From the front cover on, talk to your staff in their voice. Traditionally, these books, presentations, or guides have been known under various names: employee manual, staff handbook, or company policy manual—although that could be a far more technical document that works hand-in-hand with your employee handbook.

Could you mix it up within your brand? Why not consider something far more suitable and modern? ‘A Guide to being employee of the month every month,’ ‘Walk Our Walk and Talk Our Talk,’ or ‘Winning At Work With [brand name here]‘ could be the alternative titles your employees would connect with instead of the stuffier alternatives.

Whatever you choose—your content, however you write it, should include the following:

  • A welcome with open arms
  • Clear policy and procedure
  • The seal of approval from the top
  • Bang-up-to-date information at every opportunity

What should be included in an employee handbook?

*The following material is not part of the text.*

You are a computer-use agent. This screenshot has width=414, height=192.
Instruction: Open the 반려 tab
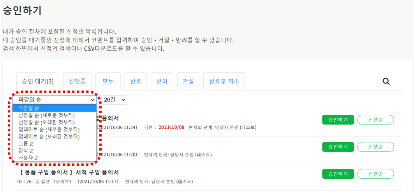(162, 82)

The following list is a fairly standard guideline of the most typical inclusions. You might want to veer further from the traditional and closer to culture, leaving your policy and procedure to a more defined policy document, but either way, it's all food for your handbook thought.

  1. Welcome from the CEO, HR, or management
  2. Company history, vision, mission, and operating values
  3. Pay policy, benefits, and perks
  4. Promotion and pay rise policy
  5. Schedule, operating hours, and paid time off
  6. Pension plans
  7. Human resource and legal information; rights and obligations related to employment
  8. Code of conduct
  9. Complaint and grievance procedure
  10. Disciplinary procedure
  11. Discrimination and equal opportunity policy
  12. Family and medical leave policy
  13. Workplace safety and security
  14. Digital conduct and social media policy
  15. Non-disclosure, non-compete, confidentiality, and conflicts of interest
  16. Necessary disclaimers

Employee handbook examples

We’ve talked about how to excite and empower your employees. It’s up to you how your creative looks, how far you’re willing to go, and how you decide to present your information.

You’ll know what’s right for you; hopefully, it will be far from the traditional brutal-looking wall of text you’ll find in most sample resources. We suggest you take the lead from some of the following:

Trello has an online option as their employee handbook, one that’s available wherever you are. Simple, bursting with everything their employees need to know, and delivered in an ‘on-the-go format’ that can be sampled anywhere.

Netflix has an ‘all-kinds-of-inclusive’ culture guide that has been converted into an easier to swallow slideshow using SlideShare.net. It offers a great example of forward-thinking momentum, transparency, and how to deliver expectations.

Another modern take on the employee handbook is HubSpot’s culture code. It’s another option available on SlideShare for you to glean from their fine example. They explain everything they believe you need to know about their company culture in an effortless to digest format.

Finally, if you’re looking for an example of how to deliver a beautifully creative format, Valve’s employee handbook went viral with how they do things. It’s still a wonderful way to get the message across, despite being created almost 10 years ago. It sat completely within their brand voice and company culture expectations, it’s human, funky, and like any good book, it makes you want to read more and more from the very first page.

Conclusion

We hope that we’ve inspired you to take a side-step from how things are traditionally done and towards a method that engages your new hires into your company culture, helping them feel a part of the partnership from the first day in their new role.

Understanding what’s expected of them will deliver a speedier transition into your organization. It should also ensure they know precisely what’s expected from them to become the team players responsible for taking your brand into the future.